Un Diablo que no es realmente un Diablo
Cuando se observa detenidamente este Lamborghini Diablo, algo no parece estar del todo bien. Las proporciones parecen ligeramente alteradas, las tomas de aire son más numerosas que en un modelo de producción y la parte trasera parece casi improvisada. Esto no es casualidad. Este coche es una mula de pruebas desarrollada a finales de los años 90, en una época en la que el grupo Volkswagen preparaba en secreto un proyecto totalmente escandaloso. En aquella época, Volkswagen acababa de adquirir Lamborghini y Bugatti. A la cabeza del grupo, Ferdinand Piëch tenía una ambición clara: crear el coche de serie más potente y rápido jamás fabricado. Para lograrlo, necesitaba un motor nuevo, sin concesiones, sin rival. Éste sería el W16.



El motor W16
Antes de convertirse en el alma del Bugatti Veyron, el W16 no era más que un proyecto experimental. Un motor absolutamente poco convencional: 16 cilindros, 8,0 litros de cilindrada, cuatro turbocompresores y una potencia objetivo de 1.001 CV, casi el doble que los supercoches de la época. Un motor tan enorme que ninguna plataforma existente estaba realmente diseñada para albergarlo. En lugar de desarrollar un chasis específico para esta fase de pruebas, Volkswagen tomó una decisión audaz. El Lamborghini Diablo, ancho, bajo y con motor trasero central, parecía el mejor candidato. Sus generosas dimensiones permitían encajar el W16 entre las ruedas traseras, aunque con algunas modificaciones importantes. Pero todo encaja al milímetro. Literalmente.

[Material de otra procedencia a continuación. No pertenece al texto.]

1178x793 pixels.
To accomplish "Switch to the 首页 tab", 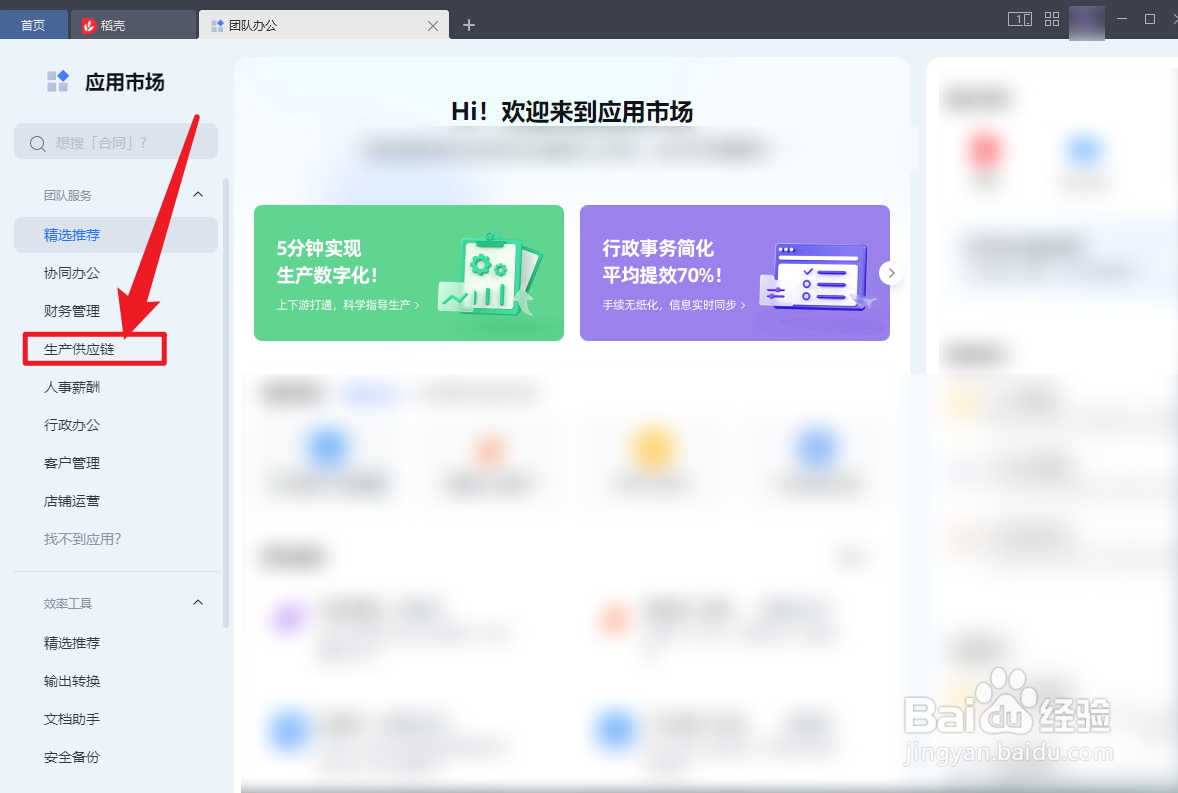I will click(34, 23).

¿Por qué ha desaparecido esta luz trasera?
Aquí es donde entra en juego la famosa luz trasera que falta. El W16 ocupa tanto espacio que los ingenieros tienen que hacer concesiones. La luz trasera izquierda se sacrificó por falta de espacio. Este detalle, casi anecdótico en apariencia, era en realidad la prueba más visible de la enormidad del motor y del carácter experimental de este prototipo. El coche se convirtió entonces en un auténtico mosaico técnico. Presenta elementos del Diablo SV, del Diablo GT e incluso faros de otros modelos del grupo. El objetivo no era la estética, sino la validación mecánica: refrigeración, fiabilidad, comportamiento bajo carga elevada. Las tomas de aire adicionales recortadas en la carrocería atestiguan la dificultad de canalizar el calor generado por este extraordinario motor, mucho más exigente que el V12 original de Lamborghini.



Un prototipo de prueba en la sombra
Durante años, la existencia de este Diablo W16 fue confidencial. No estaba destinado ni a la prensa ni al público. Se condujo, se probó y a veces se sufrió, pero siempre lejos de los focos. No fue hasta hace poco que aparecieron imágenes de los archivos de Autostadt, revelando este Frankenstein automovilístico al gran público. Hoy, este Lamborghini Diablo experimental puede verse en el museo Autostadt de Wolfsburgo. Un lugar muy simbólico, a tiro de piedra de la fábrica de Volkswagen, donde se exponen las piezas más significativas de la historia del grupo. Echando la vista atrás, resulta fascinante comprobar que uno de los motores más legendarios de la historia del automovilismo debutó en un Lamborghini, no en un Bugatti. Sin este Diablo sacrificado, improvisado e imperfecto, es posible que el W16 nunca hubiera alcanzado el nivel de fiabilidad necesario para el Veyron, luego el Chiron y el Mistral.